From the line containing "Open the Device" down to the last line of the data, output each line word for word and include nothing else.
**** Record extracts ****
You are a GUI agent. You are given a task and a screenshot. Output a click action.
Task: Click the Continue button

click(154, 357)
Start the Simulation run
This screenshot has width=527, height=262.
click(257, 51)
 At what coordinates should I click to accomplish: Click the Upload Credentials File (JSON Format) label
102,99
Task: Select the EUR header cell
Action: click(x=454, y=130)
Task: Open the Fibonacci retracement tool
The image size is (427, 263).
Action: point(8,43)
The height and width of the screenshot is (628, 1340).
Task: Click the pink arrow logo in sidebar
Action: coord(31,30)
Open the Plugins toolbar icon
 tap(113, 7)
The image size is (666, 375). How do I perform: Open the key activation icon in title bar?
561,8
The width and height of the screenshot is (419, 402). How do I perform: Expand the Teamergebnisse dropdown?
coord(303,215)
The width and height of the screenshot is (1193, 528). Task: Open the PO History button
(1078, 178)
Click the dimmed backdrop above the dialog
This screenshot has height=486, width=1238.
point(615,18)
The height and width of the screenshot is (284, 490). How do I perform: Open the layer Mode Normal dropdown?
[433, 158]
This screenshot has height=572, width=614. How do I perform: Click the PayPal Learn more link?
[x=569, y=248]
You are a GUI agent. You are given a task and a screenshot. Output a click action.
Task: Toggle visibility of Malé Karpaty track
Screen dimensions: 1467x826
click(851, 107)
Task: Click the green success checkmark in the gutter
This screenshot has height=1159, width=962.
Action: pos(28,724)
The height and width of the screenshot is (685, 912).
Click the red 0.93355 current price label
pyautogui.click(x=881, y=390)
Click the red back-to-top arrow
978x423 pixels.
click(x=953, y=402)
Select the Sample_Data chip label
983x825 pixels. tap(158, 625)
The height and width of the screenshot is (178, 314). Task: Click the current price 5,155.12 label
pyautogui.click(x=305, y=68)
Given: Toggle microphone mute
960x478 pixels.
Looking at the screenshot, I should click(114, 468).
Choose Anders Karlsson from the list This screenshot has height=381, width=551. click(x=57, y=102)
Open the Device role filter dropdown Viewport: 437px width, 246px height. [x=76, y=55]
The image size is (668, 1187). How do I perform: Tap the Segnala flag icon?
****
# [Output of the task]
Open the Device role filter dropdown Viewport: 437px width, 246px height. [x=76, y=55]
The image size is (668, 1187). How do I perform: Tap the Segnala flag icon?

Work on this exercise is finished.